**Problem statement**
Wherever the string "computer" appears in the entries below, return the line that holds it.

◇ ◇ ◇ ◇ ◇ ◇ ◇

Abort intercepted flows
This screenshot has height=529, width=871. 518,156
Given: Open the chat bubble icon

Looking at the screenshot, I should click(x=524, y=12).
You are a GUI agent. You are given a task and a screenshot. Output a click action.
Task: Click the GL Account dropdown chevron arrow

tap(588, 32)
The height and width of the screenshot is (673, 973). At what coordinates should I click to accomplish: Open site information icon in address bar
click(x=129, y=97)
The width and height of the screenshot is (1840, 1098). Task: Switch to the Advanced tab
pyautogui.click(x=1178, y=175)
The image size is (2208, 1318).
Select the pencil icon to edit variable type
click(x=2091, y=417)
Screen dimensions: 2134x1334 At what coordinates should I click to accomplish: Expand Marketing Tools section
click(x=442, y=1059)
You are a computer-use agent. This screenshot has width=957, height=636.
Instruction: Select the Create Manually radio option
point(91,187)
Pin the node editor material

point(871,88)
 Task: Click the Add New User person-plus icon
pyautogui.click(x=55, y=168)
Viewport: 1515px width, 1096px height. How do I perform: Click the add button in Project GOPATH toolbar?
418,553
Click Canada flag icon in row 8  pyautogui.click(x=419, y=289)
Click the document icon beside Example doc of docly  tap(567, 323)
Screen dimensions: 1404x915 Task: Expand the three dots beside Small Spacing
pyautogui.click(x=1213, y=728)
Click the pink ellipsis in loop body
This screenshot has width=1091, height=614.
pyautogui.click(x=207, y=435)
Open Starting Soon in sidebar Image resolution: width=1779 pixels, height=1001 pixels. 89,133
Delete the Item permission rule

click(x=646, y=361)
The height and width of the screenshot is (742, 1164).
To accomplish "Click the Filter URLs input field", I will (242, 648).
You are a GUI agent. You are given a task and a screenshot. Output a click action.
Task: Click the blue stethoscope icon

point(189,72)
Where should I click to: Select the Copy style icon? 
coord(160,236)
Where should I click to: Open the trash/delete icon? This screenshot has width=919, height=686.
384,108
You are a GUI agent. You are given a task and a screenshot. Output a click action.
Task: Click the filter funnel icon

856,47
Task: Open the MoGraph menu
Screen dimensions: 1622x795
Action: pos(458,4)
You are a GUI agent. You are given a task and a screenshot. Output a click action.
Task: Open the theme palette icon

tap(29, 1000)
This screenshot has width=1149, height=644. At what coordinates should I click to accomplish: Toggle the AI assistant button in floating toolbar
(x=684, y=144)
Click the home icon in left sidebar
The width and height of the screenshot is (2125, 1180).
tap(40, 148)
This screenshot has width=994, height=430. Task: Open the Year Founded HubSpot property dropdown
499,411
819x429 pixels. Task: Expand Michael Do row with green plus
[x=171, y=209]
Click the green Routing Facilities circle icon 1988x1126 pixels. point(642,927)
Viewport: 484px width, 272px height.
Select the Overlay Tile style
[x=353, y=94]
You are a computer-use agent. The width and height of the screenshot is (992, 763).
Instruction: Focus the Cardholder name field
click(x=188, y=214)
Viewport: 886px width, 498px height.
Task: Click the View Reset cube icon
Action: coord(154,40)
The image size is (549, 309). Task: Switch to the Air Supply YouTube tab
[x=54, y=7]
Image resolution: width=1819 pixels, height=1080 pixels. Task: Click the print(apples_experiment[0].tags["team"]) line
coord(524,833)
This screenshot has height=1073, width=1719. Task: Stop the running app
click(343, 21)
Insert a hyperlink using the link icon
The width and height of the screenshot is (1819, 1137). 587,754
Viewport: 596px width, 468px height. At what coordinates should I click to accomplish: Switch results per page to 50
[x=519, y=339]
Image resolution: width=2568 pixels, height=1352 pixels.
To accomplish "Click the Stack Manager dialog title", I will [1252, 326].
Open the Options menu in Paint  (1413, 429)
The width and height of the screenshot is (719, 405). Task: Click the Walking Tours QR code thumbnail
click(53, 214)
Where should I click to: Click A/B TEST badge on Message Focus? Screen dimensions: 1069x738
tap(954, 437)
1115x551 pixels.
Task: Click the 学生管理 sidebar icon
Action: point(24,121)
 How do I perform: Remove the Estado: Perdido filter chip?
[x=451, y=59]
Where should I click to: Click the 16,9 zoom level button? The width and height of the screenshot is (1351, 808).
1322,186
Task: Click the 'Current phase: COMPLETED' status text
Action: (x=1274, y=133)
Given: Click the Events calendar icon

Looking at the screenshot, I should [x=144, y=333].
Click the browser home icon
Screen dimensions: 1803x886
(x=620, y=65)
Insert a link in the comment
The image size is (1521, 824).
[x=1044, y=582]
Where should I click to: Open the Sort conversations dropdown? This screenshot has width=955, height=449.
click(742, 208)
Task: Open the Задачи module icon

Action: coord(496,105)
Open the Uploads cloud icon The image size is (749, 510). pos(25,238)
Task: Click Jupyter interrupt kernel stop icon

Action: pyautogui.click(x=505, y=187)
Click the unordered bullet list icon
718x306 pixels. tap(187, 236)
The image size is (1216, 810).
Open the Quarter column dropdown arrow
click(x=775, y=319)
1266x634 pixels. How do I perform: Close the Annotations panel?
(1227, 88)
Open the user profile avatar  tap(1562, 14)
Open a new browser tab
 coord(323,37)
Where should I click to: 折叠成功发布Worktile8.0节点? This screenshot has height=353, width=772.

◇ ◇ ◇ ◇ ◇ ◇ ◇

**Task output**
You are a computer-use agent. This screenshot has width=957, height=636.
You are a computer-use agent. The width and height of the screenshot is (992, 763).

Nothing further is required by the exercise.